** Prompt **
Copy exactly the stretch of data below from the line with "Twitter (87, 158)" through the line with "Unternehmensprofil (43, 154)", including both of those lines.

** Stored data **
────────────────
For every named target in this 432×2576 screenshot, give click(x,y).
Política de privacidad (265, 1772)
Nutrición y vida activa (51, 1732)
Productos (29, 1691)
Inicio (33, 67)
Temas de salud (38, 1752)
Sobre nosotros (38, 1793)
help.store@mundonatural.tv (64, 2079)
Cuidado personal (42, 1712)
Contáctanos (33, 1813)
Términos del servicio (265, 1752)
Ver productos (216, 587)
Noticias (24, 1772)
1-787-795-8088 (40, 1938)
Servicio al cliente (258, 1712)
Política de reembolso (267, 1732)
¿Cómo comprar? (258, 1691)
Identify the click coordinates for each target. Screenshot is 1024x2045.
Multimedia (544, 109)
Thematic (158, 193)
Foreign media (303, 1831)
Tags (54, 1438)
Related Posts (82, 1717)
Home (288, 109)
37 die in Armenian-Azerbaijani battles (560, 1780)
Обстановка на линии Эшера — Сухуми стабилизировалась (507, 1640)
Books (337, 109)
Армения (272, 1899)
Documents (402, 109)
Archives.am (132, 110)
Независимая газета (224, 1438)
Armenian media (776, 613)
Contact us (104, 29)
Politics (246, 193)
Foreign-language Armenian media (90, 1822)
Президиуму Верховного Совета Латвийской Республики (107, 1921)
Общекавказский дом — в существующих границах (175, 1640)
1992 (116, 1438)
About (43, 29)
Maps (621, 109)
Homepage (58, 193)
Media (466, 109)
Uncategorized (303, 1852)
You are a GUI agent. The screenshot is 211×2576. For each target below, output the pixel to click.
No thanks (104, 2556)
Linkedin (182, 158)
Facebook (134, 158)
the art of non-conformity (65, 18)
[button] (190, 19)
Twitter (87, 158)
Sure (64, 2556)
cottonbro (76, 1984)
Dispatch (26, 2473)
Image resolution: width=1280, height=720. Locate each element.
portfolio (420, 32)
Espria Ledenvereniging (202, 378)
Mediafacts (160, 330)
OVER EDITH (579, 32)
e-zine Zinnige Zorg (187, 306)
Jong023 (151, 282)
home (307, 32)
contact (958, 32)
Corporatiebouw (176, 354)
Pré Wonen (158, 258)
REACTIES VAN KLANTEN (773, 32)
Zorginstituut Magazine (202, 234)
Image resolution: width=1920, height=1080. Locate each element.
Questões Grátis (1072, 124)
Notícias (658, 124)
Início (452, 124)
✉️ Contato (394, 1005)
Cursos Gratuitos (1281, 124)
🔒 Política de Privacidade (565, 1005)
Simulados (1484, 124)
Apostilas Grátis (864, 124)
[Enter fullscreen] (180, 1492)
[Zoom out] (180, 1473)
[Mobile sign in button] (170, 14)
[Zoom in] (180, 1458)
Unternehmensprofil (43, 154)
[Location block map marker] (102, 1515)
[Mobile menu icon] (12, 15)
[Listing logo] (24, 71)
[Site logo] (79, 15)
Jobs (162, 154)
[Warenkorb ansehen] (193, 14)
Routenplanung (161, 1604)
────────────────
** Expected output **
Twitter (87, 158)
Sure (64, 2556)
cottonbro (76, 1984)
Dispatch (26, 2473)
Image resolution: width=1280, height=720. Locate each element.
portfolio (420, 32)
Espria Ledenvereniging (202, 378)
Mediafacts (160, 330)
OVER EDITH (579, 32)
e-zine Zinnige Zorg (187, 306)
Jong023 (151, 282)
home (307, 32)
contact (958, 32)
Corporatiebouw (176, 354)
Pré Wonen (158, 258)
REACTIES VAN KLANTEN (773, 32)
Zorginstituut Magazine (202, 234)
Image resolution: width=1920, height=1080. Locate each element.
Questões Grátis (1072, 124)
Notícias (658, 124)
Início (452, 124)
✉️ Contato (394, 1005)
Cursos Gratuitos (1281, 124)
🔒 Política de Privacidade (565, 1005)
Simulados (1484, 124)
Apostilas Grátis (864, 124)
[Enter fullscreen] (180, 1492)
[Zoom out] (180, 1473)
[Mobile sign in button] (170, 14)
[Zoom in] (180, 1458)
Unternehmensprofil (43, 154)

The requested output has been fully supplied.